Zweijährige Nachtkerze Artengruppe

Morphologie

Generative Merkmale

  • Knospen

    • Spitzen der Kelchblätter berühren sich am Grund (an jungen Knospen beurteilen!)
    • Knospen jung meist grün, später oft rot überlaufen, gestreift oder beringt.
    • Kelchblätter resp. Knospen +/- borsten- und drüsenhaarig.
    • Je nach Art länger oder kürzer.

    Spitzen der Kelchblätter, die sich bis zum Grund berühren, Knospe rot überlaufen und lang (Lorenz Scherler)

    Spitzen der Kelchblätter, die sich am Grund berühren aber oben leicht offen sind, Knospe grüne Färbung und kurz (Lorenz Scherler)

    Öffnende Knospe Abends. (Lorenz Scherler)

  • Blüten

    • Blütenstand eine aufrechte, vielblütige Traube.
    • 4 Kelchblätter.
    • 4 gelbe,  1.5–6 cm lange Kronblätter.
    • Kronblätter länger als die Staubblätter.
    • Fruchtknoten unterständig.
    • Achsenbecher (Hypanthium) deutlich länger als der Fruchtknoten.
    • Staubblätter 8, Pollen mit klebrigen Fäden miteinander verbunden. 
    • Blüten öffnen sich abends innert Minuten und verwelken am nächsten Tag rasch.
    • Nach dem Öffnen stark duftend.

    Traubiger Blütenstand mit Kronblattlänge 50 mm (Lorenz Scherler)

    Blütenstand mit Fruchansätzen (Lorenz Scherler)

    Blüten frühmorgens um 6h…. (Lorenz Scherler)

    ….und gleiche Population Nachmittags 16h (Lorenz Scherler)

  • Früchte

    • Vierklappige, vielsamige Kapseln.
    • Samen ohne Haarschopf.

Vegetative Merkmale

  • Wuchsform / Stängel

    • Bildet im ersten Jahr eine grundständige Blattrosette mit am Boden anliegenden Blättern.
    • Aufrechter Wuchs und Blüte erst im zweiten Jahr, meist verzweigt, bis 1.5 m hoch, Höhe sehr variabel, Hauptachse stets kräftiger.
    • Stängel und Blütenstandsachse mit oder ohne rote Punkte.
    • Stängel +/- borsten- und drüsenhaarig.

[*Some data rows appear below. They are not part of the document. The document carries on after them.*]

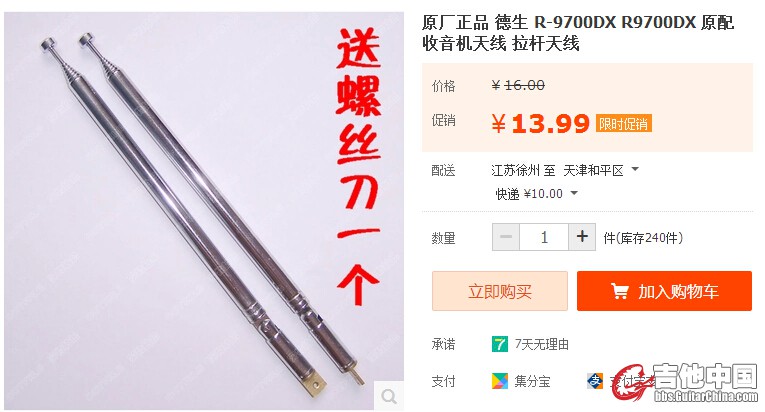765x412 pixels.
Task: Increase quantity with plus button
Action: tap(582, 237)
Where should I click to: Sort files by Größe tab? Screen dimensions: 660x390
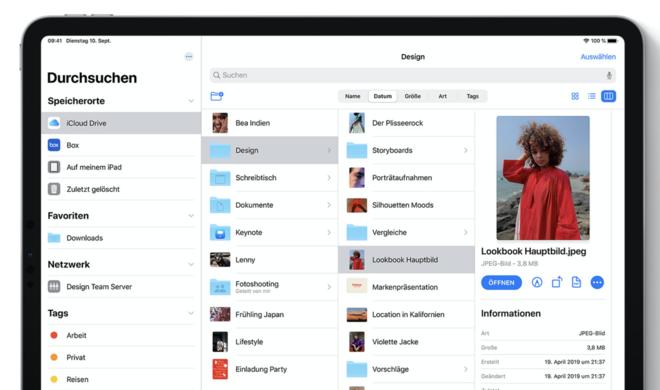coord(412,96)
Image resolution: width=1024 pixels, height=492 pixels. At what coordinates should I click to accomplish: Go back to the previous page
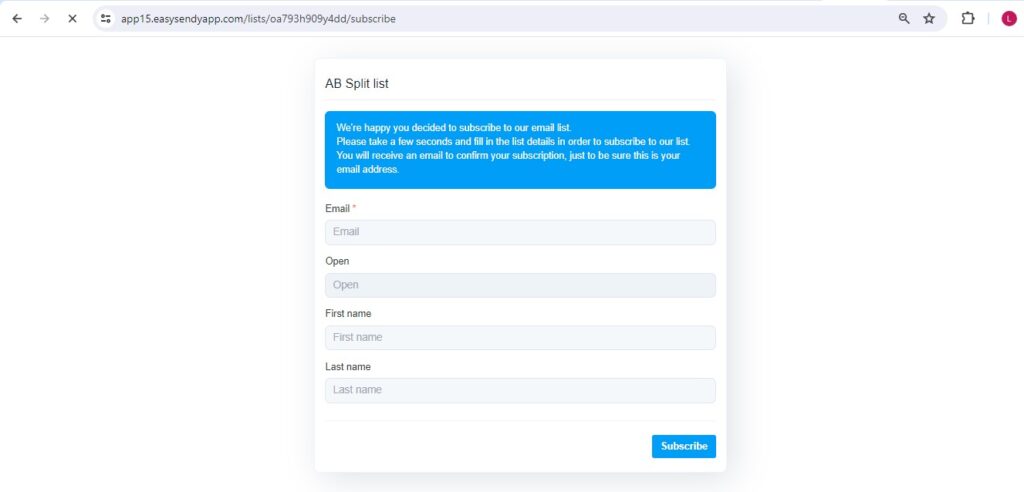17,18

    Stängelabschnitt rot überlaufen, Drüsen- und Borstenhaare, rote Punkte an der Basis der Drüsenhaare (Lorenz Scherler)

    Stängelabschnitt grün mit wechselständigen Blättern, Drüsen- und Borstenhaaren, wenigen rote Punkten (Lorenz Scherler)

    Population mit unterschiedlicher Wuchshöhe, jedoch vermutlich gleicher Art (Lorenz Scherler)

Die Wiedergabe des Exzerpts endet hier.